Edit a section of the infrastructure article below: begin at the words "However, neither the" and stop after "probable global recession.". Replace "bankroll" with "finance" in that section.

PROVIDED TEXT: Begin

The CARES Act focuses on providing economic relief to individuals, businesses, industries, and state and local governments hammered by the pandemic. In early March, Congress enacted the first bill providing $8.3 billion in emergency funding to boost testing and support state health care agencies' response efforts. It was quickly followed by a second bill, the Families First Coronavirus Response Act, which expanded family medical and paid sick leave for American workers affected by the virus.

The Democrats have their eye on a fourth package that they say will lay the foundation for a robust economic rebound, as government stay-at-home orders and social distancing mandates have brought many industries to a halt. Earlier this week, the Democrats said they'll also demand the federal government furnish health care workers with personal protective equipment and raise health industry safety standards in the fourth bill.

"This is investment, this is capital. We can justify this more than tax cuts, even more than some of the mitigation we did in the CARES package," said Chairman of the House Committee on Transportation and Infrastructure Peter DeFazio, D-Ore., on Wednesday's call. "This is rebuilding America, preparing us for the 21st century in so many ways. We want to put people first, workers first, and nothing does that more than the investments we're talking about here.

"And make no mistake, this is an incredible economic blow to America," he added. "What we've done has mitigated some of that damage but we're going to need a longer term recovery package and we have to be more resilient in the future, which we can with this package."

On Tuesday, Trump called on Congress to get the ball rolling on an envisioned $2 trillion infrastructure bill, pointing out that low interest rates and the pandemic should spur action on a campaign promise that has largely taken a backseat to other policy priorities.

"With interest rates for the United States being at ZERO, this is the time to do our decades long awaited Infrastructure Bill," Trump tweeted. "It should be VERY BIG & BOLD, Two Trillion Dollars, and be focused solely on jobs and rebuilding the once great infrastructure of our Country!"

However, neither the administration nor lawmakers have spelled out how to bankroll a sprawling infrastructure package in the midst of the pandemic and a probable global recession.

There's some urgency to address how to pay for infrastructure given that the most recent long-term surface transportation funding legislation — the Fixing America's Surface Transportation Act — is set to expire at the end of September.

Despite overwhelming bipartisan support, reaching an agreement on how to pay for transportation and infrastructure upgrades has been a long shot on Capitol Hill. A major priority is figuring out how to replenish the federal Highway Trust Fund, which pays for surface transportation projects nationwide but does not bring in enough money from the federal gas tax to cover all the projects that need funding.

The fund takes in about $38 billion a year from the tax, according to the Congressional Budget Office, but that still falls short of annual demand. As a result, the Highway Trust Fund has often been propped up by cash infusions from the federal general fund and other sources, largely because Congress has refused to raise the gas tax — currently at 18.4 cents per gallon — since 1993.

"The trust fund is in deficit. We've been borrowing money to put into the trust fund just to maintain the deteriorating status quo," DeFazio said on Wednesday's call. "There's no one on either side of the aisle that doesn't believe our infrastructure needs to be reconstructed ... I don't think anyone is going to say we're not already in one heck of a recession, potentially a depression."

PROVIDED TEXT: End
STUDY MATERIAL: Begin

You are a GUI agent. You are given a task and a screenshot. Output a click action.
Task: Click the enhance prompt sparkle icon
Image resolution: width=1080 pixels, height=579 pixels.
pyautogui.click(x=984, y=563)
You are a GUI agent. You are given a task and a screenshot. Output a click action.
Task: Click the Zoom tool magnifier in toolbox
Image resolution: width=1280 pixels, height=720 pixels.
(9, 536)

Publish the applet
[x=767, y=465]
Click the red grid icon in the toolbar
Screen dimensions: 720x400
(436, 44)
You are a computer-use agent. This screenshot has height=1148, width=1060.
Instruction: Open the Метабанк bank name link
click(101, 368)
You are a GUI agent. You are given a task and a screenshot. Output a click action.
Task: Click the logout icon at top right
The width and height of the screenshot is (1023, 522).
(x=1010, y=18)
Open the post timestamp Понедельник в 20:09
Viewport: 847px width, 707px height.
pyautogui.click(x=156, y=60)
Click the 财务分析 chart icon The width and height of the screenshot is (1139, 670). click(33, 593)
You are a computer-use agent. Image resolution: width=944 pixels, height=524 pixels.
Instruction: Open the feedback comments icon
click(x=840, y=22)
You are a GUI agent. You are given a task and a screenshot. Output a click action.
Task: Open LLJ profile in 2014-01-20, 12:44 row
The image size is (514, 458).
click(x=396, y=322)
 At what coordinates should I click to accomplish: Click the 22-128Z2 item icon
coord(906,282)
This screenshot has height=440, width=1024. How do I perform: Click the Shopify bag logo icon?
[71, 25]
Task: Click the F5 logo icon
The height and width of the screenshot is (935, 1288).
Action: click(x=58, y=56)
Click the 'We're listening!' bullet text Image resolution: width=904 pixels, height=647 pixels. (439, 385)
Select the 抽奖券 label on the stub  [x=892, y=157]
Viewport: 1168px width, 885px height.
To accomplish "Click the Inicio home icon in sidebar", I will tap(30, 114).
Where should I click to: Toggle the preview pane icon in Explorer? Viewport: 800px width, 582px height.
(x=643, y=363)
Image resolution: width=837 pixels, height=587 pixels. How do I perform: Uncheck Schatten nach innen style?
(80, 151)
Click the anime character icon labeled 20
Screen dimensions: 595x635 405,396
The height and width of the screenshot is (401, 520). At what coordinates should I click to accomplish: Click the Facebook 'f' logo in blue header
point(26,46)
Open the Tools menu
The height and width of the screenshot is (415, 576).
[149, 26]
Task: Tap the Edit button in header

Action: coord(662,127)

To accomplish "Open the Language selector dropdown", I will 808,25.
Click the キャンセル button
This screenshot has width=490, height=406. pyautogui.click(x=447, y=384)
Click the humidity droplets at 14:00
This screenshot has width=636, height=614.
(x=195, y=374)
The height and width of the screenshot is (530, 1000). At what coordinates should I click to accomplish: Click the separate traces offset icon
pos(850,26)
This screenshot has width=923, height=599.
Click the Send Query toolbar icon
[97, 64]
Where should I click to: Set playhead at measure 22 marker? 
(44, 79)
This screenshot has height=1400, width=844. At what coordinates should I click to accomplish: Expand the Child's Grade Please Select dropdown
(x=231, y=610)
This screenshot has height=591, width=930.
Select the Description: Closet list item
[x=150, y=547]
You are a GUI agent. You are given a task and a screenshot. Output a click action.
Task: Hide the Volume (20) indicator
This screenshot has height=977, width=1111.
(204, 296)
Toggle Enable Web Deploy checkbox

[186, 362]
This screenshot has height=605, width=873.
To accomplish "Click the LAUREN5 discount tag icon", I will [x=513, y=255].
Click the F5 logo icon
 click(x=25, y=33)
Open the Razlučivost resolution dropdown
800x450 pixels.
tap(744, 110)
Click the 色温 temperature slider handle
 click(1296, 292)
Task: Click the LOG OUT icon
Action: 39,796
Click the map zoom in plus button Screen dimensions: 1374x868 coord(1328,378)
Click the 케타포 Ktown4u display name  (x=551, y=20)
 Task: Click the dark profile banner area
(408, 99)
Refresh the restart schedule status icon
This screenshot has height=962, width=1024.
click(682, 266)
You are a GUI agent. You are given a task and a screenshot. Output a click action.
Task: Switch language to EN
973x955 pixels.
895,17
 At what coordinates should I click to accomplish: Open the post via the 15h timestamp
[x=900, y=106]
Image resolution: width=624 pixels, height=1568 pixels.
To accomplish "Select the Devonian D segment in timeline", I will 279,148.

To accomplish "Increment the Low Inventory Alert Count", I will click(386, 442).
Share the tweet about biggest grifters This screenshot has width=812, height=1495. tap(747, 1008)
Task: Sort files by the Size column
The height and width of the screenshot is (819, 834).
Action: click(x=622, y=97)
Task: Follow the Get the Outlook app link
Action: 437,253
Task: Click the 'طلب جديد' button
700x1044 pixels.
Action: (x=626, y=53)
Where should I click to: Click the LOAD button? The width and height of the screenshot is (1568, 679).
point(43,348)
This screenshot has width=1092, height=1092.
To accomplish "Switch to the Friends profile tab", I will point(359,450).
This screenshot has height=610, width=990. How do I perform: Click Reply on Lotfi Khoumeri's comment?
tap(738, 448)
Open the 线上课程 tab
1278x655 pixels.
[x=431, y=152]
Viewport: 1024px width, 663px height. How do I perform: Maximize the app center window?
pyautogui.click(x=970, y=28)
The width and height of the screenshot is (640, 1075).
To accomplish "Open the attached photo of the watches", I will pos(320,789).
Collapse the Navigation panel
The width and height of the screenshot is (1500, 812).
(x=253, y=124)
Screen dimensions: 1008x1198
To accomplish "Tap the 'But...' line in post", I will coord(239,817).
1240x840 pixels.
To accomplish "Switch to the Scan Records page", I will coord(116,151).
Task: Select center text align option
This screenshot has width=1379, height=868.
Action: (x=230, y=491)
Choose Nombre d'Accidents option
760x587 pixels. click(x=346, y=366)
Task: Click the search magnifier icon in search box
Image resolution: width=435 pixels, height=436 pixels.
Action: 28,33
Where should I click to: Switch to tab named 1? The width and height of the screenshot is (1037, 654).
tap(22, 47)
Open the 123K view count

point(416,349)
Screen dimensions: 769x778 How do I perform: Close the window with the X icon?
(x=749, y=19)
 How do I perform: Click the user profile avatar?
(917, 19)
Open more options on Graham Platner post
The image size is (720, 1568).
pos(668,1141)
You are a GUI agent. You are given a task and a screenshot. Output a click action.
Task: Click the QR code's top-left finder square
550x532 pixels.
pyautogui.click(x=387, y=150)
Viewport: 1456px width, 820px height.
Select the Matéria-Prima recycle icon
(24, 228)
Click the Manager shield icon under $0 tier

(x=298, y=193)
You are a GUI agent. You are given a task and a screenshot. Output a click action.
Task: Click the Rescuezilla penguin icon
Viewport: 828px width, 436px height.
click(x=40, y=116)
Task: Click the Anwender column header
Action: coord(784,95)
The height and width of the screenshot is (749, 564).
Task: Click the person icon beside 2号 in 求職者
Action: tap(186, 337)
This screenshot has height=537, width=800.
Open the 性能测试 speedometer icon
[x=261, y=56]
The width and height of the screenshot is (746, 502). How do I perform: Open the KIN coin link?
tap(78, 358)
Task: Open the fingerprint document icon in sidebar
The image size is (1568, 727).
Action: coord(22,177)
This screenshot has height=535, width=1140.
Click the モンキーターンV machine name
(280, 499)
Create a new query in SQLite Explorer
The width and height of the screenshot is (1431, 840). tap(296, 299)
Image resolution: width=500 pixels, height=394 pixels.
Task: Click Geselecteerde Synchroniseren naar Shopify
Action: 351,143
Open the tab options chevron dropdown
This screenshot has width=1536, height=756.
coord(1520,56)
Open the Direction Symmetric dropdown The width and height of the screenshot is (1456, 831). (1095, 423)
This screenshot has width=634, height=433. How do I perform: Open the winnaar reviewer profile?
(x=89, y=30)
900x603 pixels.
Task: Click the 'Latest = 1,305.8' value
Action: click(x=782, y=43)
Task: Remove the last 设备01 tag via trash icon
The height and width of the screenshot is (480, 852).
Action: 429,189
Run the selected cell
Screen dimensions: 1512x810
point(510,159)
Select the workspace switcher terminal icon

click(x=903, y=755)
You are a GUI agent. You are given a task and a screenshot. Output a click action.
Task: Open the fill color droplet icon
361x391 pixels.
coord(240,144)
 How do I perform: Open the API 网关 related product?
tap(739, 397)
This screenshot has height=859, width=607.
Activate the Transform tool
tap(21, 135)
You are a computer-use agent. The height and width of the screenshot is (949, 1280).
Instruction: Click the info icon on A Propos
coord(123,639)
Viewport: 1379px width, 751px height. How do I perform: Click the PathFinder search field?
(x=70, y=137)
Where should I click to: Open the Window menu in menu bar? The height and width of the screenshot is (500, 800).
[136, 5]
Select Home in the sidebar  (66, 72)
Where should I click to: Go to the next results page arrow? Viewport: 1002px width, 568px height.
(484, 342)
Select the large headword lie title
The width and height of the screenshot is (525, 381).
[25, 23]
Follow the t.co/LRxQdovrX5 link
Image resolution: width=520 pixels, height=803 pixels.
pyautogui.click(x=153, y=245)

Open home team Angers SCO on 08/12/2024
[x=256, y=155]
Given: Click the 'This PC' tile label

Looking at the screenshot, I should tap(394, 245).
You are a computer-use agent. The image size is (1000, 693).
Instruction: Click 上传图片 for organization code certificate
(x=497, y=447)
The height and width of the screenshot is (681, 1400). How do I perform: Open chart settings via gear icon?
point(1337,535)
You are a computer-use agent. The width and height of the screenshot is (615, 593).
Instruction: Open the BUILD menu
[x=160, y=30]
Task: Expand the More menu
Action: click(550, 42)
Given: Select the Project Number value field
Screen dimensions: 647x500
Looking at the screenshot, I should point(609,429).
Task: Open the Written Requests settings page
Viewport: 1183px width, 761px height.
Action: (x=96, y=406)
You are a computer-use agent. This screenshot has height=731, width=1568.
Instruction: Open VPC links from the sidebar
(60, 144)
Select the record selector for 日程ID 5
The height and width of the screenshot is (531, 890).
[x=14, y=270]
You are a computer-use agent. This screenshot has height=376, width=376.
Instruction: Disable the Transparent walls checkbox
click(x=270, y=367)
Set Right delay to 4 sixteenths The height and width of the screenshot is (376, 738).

STUDY MATERIAL: End

■ SOLVED PROBLEM ■
However, neither the administration nor lawmakers have spelled out how to finance a sprawling infrastructure package in the midst of the pandemic and a probable global recession.